§ **Objetivo**
Convierte, por favor, todas las entradas de abajo en una lista JSON de cadenas, con una cadena por cada línea y sin incluir las líneas en blanco.

§ **Material de trabajo**
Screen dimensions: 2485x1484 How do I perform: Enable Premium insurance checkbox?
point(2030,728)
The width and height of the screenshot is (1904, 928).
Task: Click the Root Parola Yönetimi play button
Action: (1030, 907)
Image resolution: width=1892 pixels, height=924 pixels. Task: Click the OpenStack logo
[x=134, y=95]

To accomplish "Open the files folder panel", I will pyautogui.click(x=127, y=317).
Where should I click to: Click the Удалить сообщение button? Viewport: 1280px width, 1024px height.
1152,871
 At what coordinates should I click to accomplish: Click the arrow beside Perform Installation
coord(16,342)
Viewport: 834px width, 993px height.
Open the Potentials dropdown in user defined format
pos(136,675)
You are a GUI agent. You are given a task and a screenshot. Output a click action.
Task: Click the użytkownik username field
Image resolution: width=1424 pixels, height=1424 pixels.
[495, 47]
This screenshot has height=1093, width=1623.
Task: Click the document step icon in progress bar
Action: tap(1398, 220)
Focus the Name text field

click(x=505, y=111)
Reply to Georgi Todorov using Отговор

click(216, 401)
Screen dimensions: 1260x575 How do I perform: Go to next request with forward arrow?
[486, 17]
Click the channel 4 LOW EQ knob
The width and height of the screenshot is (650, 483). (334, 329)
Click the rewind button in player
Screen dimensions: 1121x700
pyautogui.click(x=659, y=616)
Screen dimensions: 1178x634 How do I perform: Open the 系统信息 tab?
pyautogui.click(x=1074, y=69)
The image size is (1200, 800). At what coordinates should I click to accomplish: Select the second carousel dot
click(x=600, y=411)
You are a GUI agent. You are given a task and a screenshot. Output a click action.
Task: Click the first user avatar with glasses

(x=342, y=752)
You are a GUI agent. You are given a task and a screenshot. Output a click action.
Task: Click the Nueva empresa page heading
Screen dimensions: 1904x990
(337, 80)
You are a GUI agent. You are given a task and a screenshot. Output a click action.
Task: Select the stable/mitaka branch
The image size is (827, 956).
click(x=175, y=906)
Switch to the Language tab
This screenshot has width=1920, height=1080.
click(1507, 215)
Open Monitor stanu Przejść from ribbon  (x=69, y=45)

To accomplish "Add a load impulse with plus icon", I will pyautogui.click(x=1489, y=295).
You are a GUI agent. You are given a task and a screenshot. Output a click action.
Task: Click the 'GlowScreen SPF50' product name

§ **Respuesta del ejercicio**
[
  "Screen dimensions: 2485x1484 How do I perform: Enable Premium insurance checkbox?",
  "point(2030,728)",
  "The width and height of the screenshot is (1904, 928).",
  "Task: Click the Root Parola Yönetimi play button",
  "Action: (1030, 907)",
  "Image resolution: width=1892 pixels, height=924 pixels. Task: Click the OpenStack logo",
  "[x=134, y=95]",
  "To accomplish \"Open the files folder panel\", I will pyautogui.click(x=127, y=317).",
  "Where should I click to: Click the Удалить сообщение button? Viewport: 1280px width, 1024px height.",
  "1152,871",
  " At what coordinates should I click to accomplish: Click the arrow beside Perform Installation",
  "coord(16,342)",
  "Viewport: 834px width, 993px height.",
  "Open the Potentials dropdown in user defined format",
  "pos(136,675)",
  "You are a GUI agent. You are given a task and a screenshot. Output a click action.",
  "Task: Click the użytkownik username field",
  "Image resolution: width=1424 pixels, height=1424 pixels.",
  "[495, 47]",
  "This screenshot has height=1093, width=1623.",
  "Task: Click the document step icon in progress bar",
  "Action: tap(1398, 220)",
  "Focus the Name text field",
  "click(x=505, y=111)",
  "Reply to Georgi Todorov using Отговор",
  "click(216, 401)",
  "Screen dimensions: 1260x575 How do I perform: Go to next request with forward arrow?",
  "[486, 17]",
  "Click the channel 4 LOW EQ knob",
  "The width and height of the screenshot is (650, 483). (334, 329)",
  "Click the rewind button in player",
  "Screen dimensions: 1121x700",
  "pyautogui.click(x=659, y=616)",
  "Screen dimensions: 1178x634 How do I perform: Open the 系统信息 tab?",
  "pyautogui.click(x=1074, y=69)",
  "The image size is (1200, 800). At what coordinates should I click to accomplish: Select the second carousel dot",
  "click(x=600, y=411)",
  "You are a GUI agent. You are given a task and a screenshot. Output a click action.",
  "Task: Click the first user avatar with glasses",
  "(x=342, y=752)",
  "You are a GUI agent. You are given a task and a screenshot. Output a click action.",
  "Task: Click the Nueva empresa page heading",
  "Screen dimensions: 1904x990",
  "(337, 80)",
  "You are a GUI agent. You are given a task and a screenshot. Output a click action.",
  "Task: Select the stable/mitaka branch",
  "The image size is (827, 956).",
  "click(x=175, y=906)",
  "Switch to the Language tab",
  "This screenshot has width=1920, height=1080.",
  "click(1507, 215)",
  "Open Monitor stanu Przejść from ribbon  (x=69, y=45)",
  "To accomplish \"Add a load impulse with plus icon\", I will pyautogui.click(x=1489, y=295).",
  "You are a GUI agent. You are given a task and a screenshot. Output a click action.",
  "Task: Click the 'GlowScreen SPF50' product name"
]